> **Records provided**:
━━━━━━━━━━━━━━━━

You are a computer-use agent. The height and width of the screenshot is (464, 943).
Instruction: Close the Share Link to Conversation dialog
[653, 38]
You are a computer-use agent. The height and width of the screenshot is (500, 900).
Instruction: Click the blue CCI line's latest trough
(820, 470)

━━━━━━━━━━━━━━━━

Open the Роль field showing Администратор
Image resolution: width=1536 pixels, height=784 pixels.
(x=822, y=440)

━━━━━━━━━━━━━━━━

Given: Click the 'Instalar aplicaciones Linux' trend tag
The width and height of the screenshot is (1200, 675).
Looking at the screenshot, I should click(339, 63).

━━━━━━━━━━━━━━━━

> **Work order**:
Report the lines above that contain "agent".

> **Response below**:
You are a computer-use agent. The height and width of the screenshot is (464, 943).
You are a computer-use agent. The height and width of the screenshot is (500, 900).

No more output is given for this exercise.